Lightweight Phoneme-Based TTS
This repository implements a lightweight phoneme-based Text-to-Speech (TTS) system trained on paired text–audio data. The model follows a NanoSpeech-inspired Conv1D encoder–decoder architecture that reconstructs mel-spectrograms from phoneme inputs, which are converted to waveforms using the Griffin–Lim vocoder.
This project is intended for educational and research purposes, focusing on simplicity, interpretability, and core TTS fundamentals.
Model Description
- Architecture: Lightweight Conv1D encoder–decoder (NanoSpeech-inspired)

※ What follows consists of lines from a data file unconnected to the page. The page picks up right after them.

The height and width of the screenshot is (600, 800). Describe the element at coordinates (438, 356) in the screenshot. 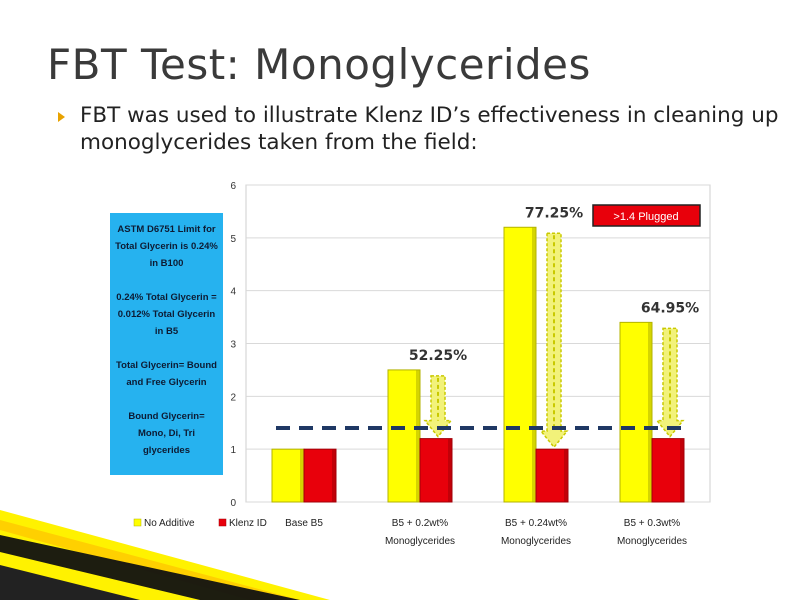

I see `reduction-label: 52.25%` at that location.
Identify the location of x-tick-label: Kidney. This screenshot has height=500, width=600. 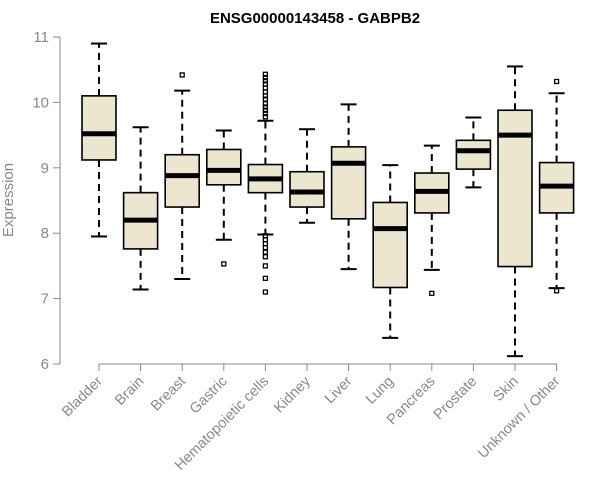
(292, 394).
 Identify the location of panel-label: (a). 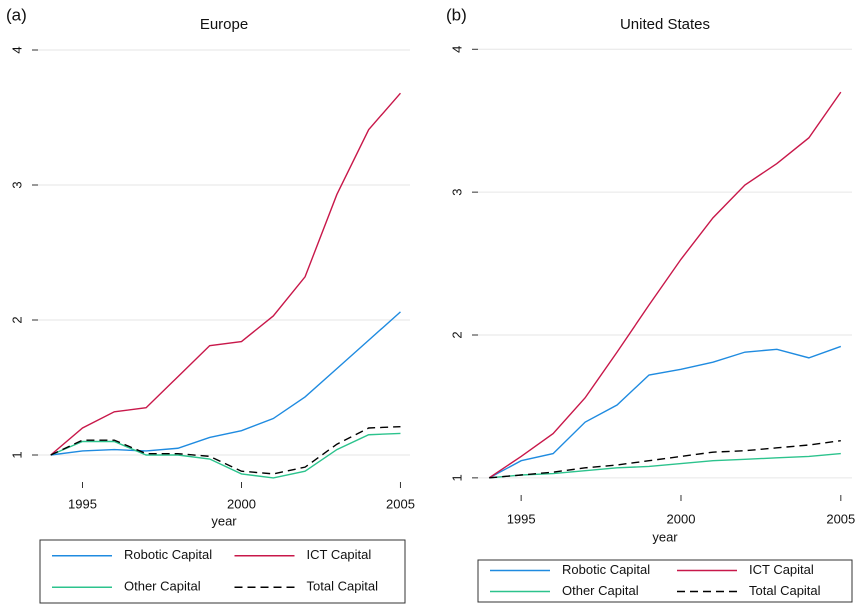
(16, 14).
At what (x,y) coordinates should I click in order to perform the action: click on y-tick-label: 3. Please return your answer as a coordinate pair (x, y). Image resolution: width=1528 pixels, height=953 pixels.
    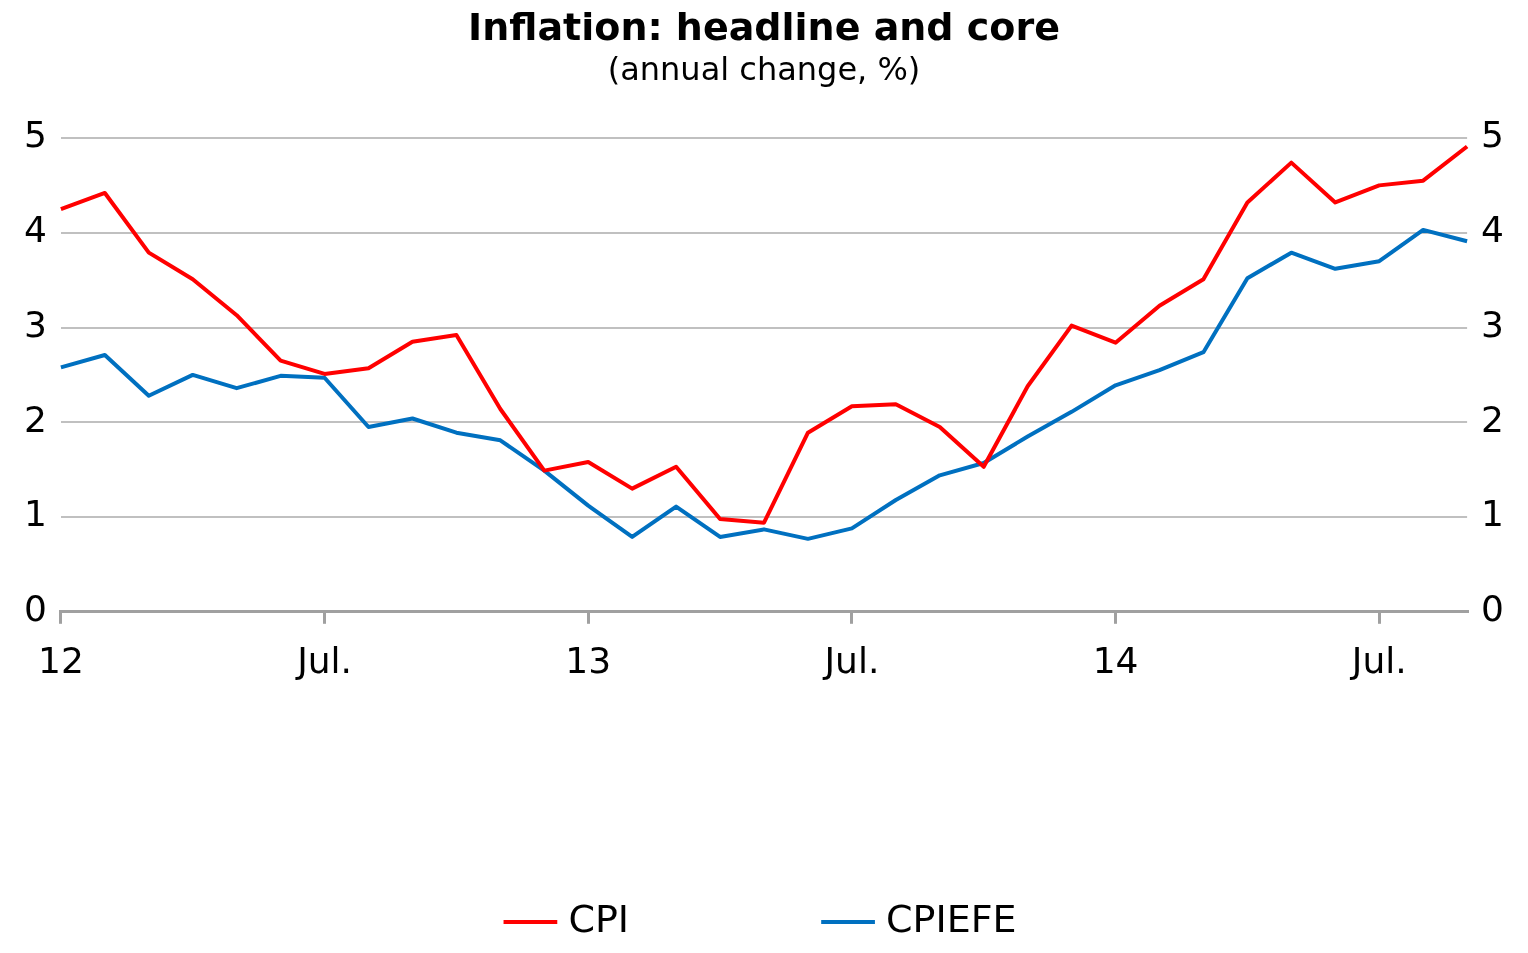
    Looking at the image, I should click on (36, 324).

- Input: ARPAbet phoneme sequences
- Output: Predicted mel-spectrograms
- Vocoder: Griffin–Lim (spectrogram → waveform)
- Framework: PyTorch
- Checkpoint:
tts_model.pth
The model learns basic phoneme-to-acoustic mappings and produces intelligible speech while remaining computationally lightweight.
Dataset
- Source: Desivocal
- Metadata:
metadata.csvcontaining text and corresponding audio filenames - Audio:
.wavfiles aligned with metadata entries
Phonemization
Text is converted to ARPAbet phonemes using the g2p-en library.
Example
"I invite you to embark on a profound journey" AY1 IH2 N V AY1 T Y UW1 T UW1 EH0 M B AA1 R K AA1 N AH0 P R OW0 F AW1 N D JH ER1 N IY0
Training Procedure
- Optimizer: Adam
- Loss Function: L1 reconstruction loss
- Epochs: 20 (configurable)
- Training Notebook:
train_tts.ipynb
The model is trained to minimize reconstruction error between predicted and ground-truth mel-spectrograms.
Evaluation
Evaluation was performed on 3 held-out samples using L1 and L2 similarity metrics.

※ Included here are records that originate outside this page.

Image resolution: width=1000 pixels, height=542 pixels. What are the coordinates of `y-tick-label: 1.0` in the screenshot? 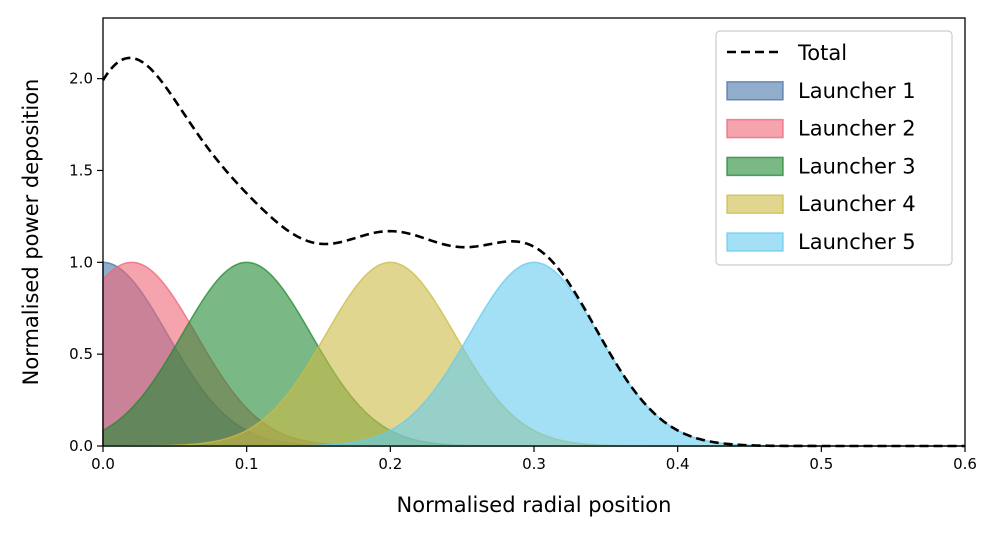 It's located at (81, 262).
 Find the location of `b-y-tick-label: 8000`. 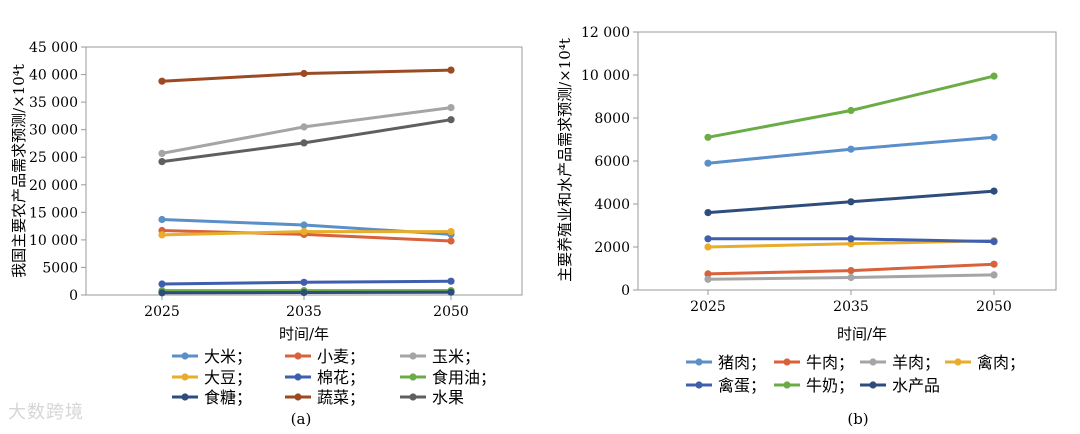

b-y-tick-label: 8000 is located at coordinates (612, 119).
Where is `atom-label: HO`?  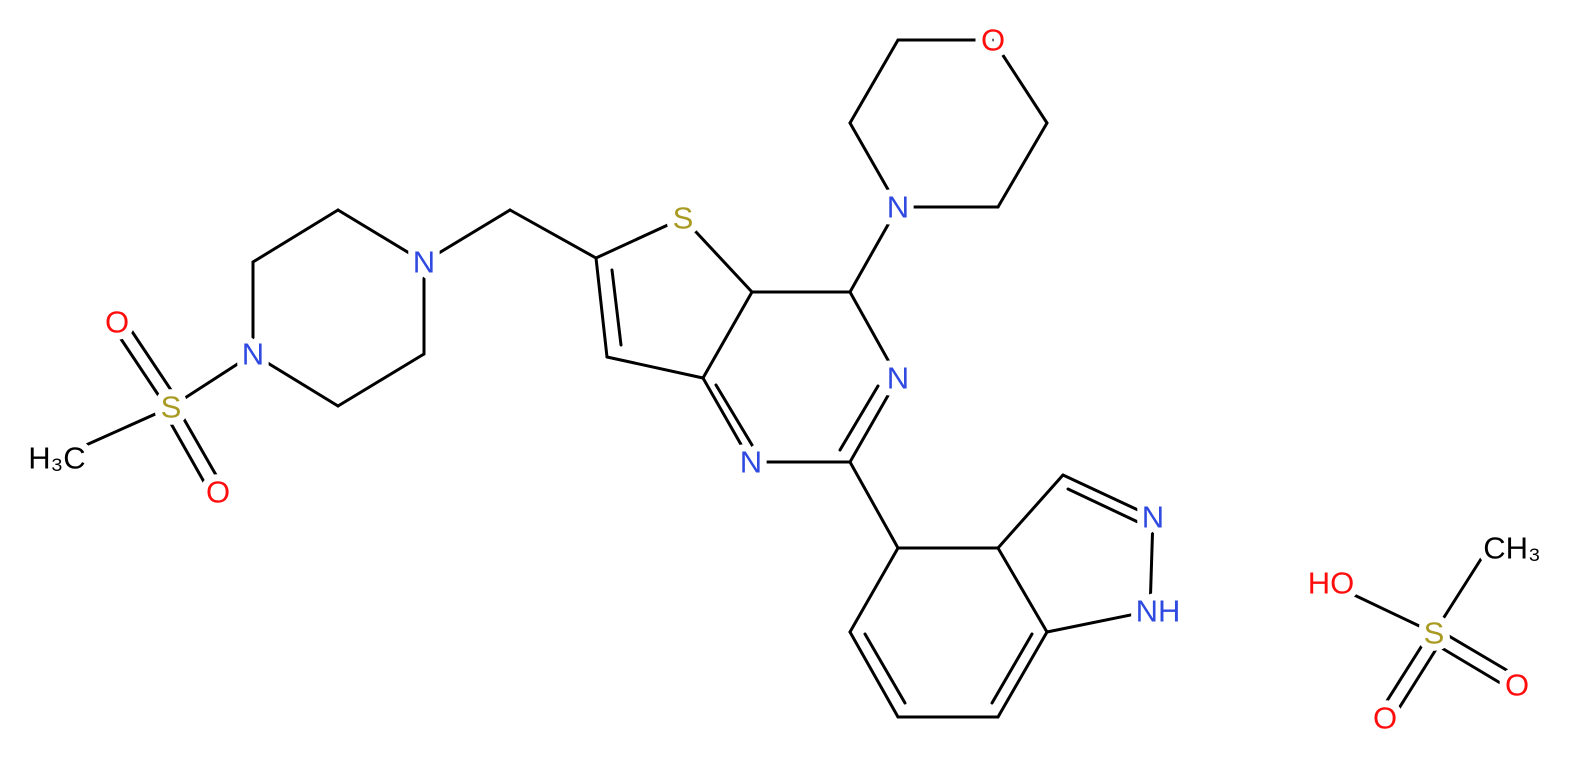
atom-label: HO is located at coordinates (1332, 584).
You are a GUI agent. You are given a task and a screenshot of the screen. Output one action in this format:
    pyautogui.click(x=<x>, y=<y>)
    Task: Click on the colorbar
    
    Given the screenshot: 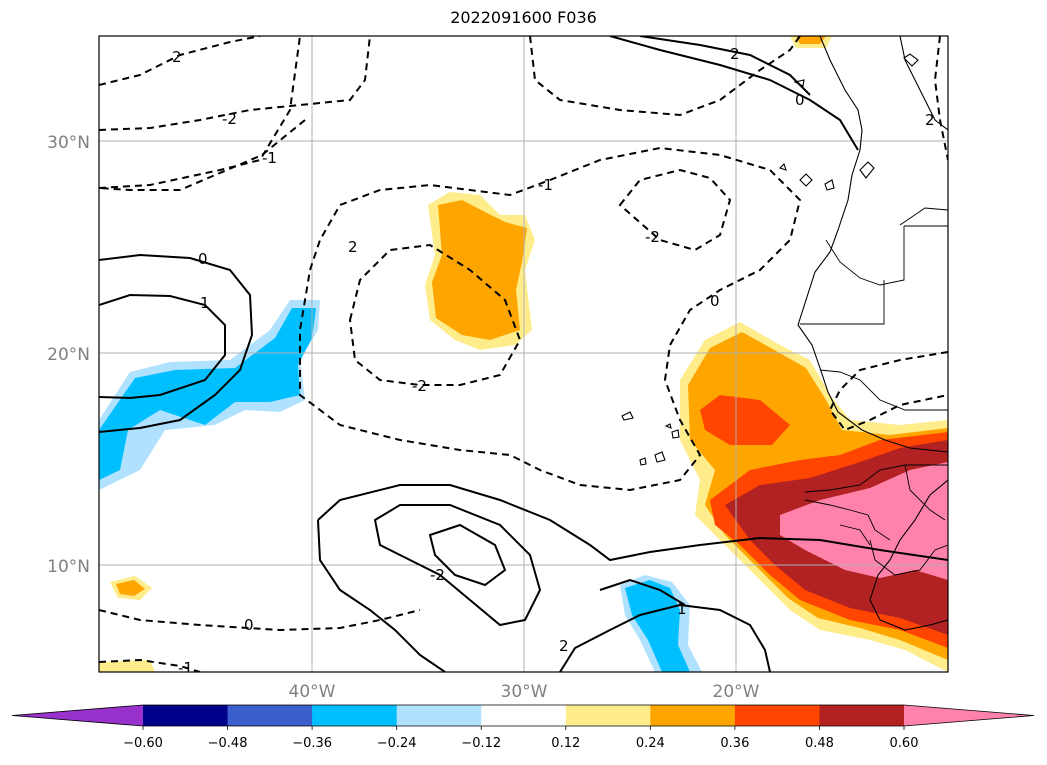 What is the action you would take?
    pyautogui.click(x=523, y=716)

| Sample | Dataset Index | L1 Loss | L2 Loss |
|---|---|---|---|
| 1 | 73 | 3.8363 | 24.6055 |
| 2 | 415 | 4.2695 | 30.8383 |
| 3 | 392 | 3.9636 | 26.2839 |
Audio Samples
Ground-truth and synthesized audio samples are available in:
results/audio_samples/ ├── gt_73.wav ├── pred_73.wav ├── gt_415.wav ├── pred_415.wav ├── gt_392.wav ├── pred_392.wav └── ground_truth.wav
Observations
- The model captures basic phoneme-to-mel mappings
- Synthesized speech is intelligible
- Natural prosody and expressiveness are limited
- Higher L1/L2 errors reflect:
- small model size
- limited training data
- absence of a pretrained neural vocoder
Future Improvements
- Replace Griffin–Lim with a pretrained neural vocoder (e.g., HiFi-GAN, WaveGlow)
- Train with more data and a larger model
- Add style and prosody modeling for more natural speech
- Convert the model into a fully deployable TTS pipeline
Intended Use
This model is intended for:
- Learning phoneme-based TTS systems
- Research and experimentation
- Educational demonstrations of lightweight speech synthesis
It is not intended for production or commercial deployment.
License
This project is released under the MIT License.